##### Data shown #####
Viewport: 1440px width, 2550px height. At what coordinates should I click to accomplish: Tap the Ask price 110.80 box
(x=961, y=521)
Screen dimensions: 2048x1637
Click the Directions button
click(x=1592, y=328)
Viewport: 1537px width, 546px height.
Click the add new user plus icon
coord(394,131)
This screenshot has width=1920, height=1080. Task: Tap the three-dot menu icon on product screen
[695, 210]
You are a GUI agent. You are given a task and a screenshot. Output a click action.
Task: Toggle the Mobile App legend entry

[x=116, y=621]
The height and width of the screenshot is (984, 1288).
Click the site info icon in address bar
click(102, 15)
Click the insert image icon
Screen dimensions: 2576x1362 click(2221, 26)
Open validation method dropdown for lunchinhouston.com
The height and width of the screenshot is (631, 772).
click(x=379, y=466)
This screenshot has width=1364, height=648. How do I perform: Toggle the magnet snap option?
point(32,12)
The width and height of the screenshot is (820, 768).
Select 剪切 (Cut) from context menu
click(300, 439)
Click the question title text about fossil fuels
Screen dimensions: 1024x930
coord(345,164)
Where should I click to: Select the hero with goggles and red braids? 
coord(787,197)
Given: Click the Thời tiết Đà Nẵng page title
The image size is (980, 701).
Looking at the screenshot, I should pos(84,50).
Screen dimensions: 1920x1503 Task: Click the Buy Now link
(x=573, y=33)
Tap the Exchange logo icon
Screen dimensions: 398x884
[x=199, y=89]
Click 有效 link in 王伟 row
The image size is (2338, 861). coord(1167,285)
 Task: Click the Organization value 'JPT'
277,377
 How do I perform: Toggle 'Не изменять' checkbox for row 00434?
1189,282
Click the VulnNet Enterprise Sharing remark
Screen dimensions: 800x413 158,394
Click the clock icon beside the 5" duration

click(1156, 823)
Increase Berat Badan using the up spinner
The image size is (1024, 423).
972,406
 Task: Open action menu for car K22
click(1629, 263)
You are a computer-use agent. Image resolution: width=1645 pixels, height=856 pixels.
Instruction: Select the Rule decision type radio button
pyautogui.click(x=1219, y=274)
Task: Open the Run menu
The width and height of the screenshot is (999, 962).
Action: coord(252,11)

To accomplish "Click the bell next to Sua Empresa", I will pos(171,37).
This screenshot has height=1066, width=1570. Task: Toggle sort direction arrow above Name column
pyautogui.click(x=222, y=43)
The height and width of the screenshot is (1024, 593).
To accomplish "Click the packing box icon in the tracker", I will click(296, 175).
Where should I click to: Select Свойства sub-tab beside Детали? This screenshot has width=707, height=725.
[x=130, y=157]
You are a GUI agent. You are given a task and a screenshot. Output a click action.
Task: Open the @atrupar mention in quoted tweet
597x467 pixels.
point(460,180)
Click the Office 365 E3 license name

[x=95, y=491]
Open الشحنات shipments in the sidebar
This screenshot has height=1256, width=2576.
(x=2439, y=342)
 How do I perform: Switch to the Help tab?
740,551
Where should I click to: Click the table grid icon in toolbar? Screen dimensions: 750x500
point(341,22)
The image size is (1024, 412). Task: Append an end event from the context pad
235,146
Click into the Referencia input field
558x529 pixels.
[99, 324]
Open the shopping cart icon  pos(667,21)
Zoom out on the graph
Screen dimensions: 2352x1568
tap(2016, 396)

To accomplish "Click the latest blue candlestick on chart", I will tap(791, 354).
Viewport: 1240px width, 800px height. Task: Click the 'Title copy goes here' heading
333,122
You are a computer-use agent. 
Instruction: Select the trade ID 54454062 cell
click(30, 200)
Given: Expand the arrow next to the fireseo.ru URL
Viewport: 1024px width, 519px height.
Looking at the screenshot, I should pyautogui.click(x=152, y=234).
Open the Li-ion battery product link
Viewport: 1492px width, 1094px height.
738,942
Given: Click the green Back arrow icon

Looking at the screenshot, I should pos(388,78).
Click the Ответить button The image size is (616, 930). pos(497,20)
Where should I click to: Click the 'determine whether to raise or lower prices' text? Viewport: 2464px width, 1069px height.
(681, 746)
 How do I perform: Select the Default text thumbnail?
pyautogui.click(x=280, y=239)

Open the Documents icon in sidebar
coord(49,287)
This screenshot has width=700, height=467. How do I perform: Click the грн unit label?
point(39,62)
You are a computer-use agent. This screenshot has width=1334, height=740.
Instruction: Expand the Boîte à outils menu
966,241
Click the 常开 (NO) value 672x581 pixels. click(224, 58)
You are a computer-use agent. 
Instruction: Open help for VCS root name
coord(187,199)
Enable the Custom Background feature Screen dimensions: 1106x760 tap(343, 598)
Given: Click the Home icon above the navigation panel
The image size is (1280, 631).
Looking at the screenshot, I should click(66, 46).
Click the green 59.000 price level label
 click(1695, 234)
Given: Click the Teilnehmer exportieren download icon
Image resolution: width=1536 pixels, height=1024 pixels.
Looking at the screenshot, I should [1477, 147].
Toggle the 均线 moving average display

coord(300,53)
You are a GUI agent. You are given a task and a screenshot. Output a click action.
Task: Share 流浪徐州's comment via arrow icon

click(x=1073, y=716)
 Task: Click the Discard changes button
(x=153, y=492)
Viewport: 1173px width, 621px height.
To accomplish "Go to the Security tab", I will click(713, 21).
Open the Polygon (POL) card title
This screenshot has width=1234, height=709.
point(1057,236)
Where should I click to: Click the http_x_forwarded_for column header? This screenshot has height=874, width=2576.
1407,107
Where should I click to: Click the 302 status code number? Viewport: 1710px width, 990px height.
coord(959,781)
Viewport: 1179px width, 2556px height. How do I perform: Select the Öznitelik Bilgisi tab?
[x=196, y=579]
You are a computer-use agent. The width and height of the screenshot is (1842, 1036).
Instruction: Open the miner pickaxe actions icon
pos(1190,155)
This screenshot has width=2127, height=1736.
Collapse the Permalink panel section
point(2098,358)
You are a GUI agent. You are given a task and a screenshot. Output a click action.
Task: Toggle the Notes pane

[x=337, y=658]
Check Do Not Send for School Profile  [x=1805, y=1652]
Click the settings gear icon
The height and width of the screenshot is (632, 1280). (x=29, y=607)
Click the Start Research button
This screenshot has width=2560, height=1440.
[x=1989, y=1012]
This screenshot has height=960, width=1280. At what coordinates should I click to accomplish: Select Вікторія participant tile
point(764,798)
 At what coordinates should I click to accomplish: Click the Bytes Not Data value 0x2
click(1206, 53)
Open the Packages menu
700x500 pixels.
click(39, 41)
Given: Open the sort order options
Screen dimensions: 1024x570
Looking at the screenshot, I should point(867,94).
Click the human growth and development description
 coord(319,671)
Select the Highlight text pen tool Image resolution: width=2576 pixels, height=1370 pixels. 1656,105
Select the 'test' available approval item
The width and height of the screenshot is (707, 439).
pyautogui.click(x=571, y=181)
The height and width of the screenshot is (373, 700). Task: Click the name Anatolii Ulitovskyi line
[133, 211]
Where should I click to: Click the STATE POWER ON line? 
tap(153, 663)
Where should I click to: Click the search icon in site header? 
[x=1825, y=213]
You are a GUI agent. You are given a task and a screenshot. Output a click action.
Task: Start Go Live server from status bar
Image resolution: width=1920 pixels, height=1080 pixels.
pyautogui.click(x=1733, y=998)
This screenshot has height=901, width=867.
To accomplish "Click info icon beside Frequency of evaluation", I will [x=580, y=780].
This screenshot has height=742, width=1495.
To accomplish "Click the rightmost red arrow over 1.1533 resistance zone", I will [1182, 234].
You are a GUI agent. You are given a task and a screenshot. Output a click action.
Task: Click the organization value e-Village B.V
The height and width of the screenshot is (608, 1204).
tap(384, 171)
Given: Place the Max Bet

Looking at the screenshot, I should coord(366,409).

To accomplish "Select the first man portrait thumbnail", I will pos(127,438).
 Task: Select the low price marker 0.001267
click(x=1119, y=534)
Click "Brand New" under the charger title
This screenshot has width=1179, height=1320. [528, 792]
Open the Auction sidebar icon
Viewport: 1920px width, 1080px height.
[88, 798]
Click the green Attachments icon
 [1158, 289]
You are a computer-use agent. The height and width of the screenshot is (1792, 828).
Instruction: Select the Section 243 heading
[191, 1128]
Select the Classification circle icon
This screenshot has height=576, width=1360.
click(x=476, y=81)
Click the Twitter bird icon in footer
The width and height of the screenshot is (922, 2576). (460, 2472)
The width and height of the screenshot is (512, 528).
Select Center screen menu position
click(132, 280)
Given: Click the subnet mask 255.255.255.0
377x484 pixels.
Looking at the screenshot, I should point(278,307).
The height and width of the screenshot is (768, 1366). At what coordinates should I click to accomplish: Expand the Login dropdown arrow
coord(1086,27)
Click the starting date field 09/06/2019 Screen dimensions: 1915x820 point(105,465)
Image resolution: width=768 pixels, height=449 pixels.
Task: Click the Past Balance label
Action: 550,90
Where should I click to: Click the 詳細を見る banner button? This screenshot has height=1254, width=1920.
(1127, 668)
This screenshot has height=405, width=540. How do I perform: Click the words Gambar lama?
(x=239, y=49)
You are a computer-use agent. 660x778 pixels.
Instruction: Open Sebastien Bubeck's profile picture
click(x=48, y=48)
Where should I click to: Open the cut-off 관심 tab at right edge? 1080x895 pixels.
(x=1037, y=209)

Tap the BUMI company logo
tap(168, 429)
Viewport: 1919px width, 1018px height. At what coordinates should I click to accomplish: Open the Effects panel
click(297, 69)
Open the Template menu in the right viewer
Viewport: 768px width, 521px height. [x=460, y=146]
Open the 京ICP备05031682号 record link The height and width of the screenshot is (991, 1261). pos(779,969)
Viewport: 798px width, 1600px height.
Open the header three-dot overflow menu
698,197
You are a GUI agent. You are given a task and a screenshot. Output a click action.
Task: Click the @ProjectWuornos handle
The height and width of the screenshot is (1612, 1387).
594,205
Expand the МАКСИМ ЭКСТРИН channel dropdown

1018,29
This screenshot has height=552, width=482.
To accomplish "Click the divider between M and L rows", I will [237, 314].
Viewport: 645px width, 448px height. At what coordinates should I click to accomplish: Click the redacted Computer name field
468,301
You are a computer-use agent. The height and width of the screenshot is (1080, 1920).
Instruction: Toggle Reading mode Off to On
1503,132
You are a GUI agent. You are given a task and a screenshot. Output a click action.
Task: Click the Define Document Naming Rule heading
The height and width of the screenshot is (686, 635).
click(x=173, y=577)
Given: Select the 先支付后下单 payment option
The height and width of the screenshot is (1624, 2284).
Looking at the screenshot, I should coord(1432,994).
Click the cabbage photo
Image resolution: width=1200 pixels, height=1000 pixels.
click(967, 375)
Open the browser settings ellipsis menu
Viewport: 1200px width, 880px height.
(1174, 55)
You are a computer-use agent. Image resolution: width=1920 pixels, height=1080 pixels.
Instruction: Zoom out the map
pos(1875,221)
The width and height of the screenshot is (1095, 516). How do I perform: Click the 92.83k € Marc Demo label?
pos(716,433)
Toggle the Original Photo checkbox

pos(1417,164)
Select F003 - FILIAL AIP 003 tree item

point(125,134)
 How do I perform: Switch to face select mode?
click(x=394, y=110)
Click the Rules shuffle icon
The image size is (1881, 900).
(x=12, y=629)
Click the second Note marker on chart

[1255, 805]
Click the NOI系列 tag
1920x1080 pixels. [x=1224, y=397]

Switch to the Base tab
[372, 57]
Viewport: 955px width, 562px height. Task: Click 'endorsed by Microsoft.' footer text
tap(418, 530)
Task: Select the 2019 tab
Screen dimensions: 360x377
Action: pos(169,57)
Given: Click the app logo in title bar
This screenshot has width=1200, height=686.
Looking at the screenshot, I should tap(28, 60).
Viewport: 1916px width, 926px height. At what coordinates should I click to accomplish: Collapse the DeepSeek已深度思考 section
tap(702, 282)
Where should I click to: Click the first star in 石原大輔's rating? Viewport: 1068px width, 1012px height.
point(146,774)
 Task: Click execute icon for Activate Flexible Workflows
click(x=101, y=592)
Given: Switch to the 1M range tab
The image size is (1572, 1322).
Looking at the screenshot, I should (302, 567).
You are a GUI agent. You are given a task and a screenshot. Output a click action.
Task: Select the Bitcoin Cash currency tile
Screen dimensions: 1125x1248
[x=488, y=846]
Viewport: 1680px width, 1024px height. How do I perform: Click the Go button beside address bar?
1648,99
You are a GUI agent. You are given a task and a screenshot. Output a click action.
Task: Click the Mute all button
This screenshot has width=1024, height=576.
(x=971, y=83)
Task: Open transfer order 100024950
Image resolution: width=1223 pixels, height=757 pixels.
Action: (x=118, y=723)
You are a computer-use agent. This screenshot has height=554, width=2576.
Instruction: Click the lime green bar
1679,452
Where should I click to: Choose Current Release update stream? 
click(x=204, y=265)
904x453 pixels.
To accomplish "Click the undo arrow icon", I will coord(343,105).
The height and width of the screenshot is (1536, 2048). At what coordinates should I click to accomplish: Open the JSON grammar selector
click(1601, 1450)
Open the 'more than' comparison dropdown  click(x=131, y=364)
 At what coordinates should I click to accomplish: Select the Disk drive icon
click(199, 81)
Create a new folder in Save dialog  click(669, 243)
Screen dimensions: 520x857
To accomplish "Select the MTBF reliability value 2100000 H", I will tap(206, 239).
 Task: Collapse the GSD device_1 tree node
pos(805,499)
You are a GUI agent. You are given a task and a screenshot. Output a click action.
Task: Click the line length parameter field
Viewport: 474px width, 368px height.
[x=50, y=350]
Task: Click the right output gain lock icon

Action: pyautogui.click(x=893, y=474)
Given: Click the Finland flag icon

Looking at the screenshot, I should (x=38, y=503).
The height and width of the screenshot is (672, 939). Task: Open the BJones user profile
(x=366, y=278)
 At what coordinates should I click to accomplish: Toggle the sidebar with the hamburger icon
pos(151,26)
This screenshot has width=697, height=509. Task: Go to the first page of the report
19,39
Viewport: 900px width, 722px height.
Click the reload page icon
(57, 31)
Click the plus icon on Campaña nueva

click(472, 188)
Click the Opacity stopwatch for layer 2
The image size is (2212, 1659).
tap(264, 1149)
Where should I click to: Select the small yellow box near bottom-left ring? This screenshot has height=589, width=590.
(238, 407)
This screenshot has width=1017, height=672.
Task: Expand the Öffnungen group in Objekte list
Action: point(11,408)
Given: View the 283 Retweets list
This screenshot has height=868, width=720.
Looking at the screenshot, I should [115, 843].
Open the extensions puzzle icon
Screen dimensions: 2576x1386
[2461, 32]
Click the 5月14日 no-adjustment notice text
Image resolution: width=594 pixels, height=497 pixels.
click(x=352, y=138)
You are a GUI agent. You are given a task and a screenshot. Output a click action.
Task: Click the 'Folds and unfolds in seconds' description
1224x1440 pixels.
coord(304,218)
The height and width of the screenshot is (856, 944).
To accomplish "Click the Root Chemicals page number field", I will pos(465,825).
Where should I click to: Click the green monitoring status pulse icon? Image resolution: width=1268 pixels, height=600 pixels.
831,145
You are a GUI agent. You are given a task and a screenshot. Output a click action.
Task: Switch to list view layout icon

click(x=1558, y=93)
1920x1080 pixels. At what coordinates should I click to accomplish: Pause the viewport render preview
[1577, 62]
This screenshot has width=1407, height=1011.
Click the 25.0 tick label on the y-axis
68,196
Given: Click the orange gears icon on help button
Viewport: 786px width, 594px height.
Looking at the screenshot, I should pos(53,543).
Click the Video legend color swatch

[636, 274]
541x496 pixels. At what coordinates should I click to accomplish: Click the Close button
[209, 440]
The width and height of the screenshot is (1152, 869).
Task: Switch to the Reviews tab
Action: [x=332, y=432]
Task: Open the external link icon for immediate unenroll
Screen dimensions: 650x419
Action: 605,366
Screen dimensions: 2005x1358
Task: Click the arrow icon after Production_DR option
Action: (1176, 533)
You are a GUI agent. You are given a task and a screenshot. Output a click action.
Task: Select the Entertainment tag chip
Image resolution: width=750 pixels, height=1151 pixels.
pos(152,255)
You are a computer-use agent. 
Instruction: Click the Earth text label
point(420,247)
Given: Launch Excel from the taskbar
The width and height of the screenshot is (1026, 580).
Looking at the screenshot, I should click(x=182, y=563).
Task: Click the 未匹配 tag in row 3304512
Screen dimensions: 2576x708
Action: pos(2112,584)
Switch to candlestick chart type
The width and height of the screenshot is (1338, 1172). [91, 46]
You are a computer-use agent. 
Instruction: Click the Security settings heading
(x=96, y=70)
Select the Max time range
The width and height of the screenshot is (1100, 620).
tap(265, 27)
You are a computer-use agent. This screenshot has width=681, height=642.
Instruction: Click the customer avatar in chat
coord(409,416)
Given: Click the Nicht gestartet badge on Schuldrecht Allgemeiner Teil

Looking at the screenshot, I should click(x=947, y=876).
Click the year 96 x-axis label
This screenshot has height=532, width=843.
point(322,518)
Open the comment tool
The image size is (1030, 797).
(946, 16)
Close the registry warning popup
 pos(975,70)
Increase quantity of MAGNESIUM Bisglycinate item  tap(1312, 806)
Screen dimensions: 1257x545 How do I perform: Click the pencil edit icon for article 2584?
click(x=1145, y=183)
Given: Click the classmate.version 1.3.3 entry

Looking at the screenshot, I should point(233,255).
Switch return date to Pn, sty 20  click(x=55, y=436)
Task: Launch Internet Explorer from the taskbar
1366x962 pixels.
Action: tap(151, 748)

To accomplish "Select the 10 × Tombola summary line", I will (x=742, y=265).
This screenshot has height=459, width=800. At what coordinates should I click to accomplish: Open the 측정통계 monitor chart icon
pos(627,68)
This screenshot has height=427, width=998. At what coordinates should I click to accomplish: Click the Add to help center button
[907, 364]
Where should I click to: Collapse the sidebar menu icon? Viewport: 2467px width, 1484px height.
#####
### [What is expected]
Show every line in the rows above that contains the string "beside", matching its case exactly.

### [The output]
Click the clock icon beside the 5" duration
Where should I click to: Select Свойства sub-tab beside Детали? This screenshot has width=707, height=725.
To accomplish "Click info icon beside Frequency of evaluation", I will [x=580, y=780].
Viewport: 1680px width, 1024px height. How do I perform: Click the Go button beside address bar?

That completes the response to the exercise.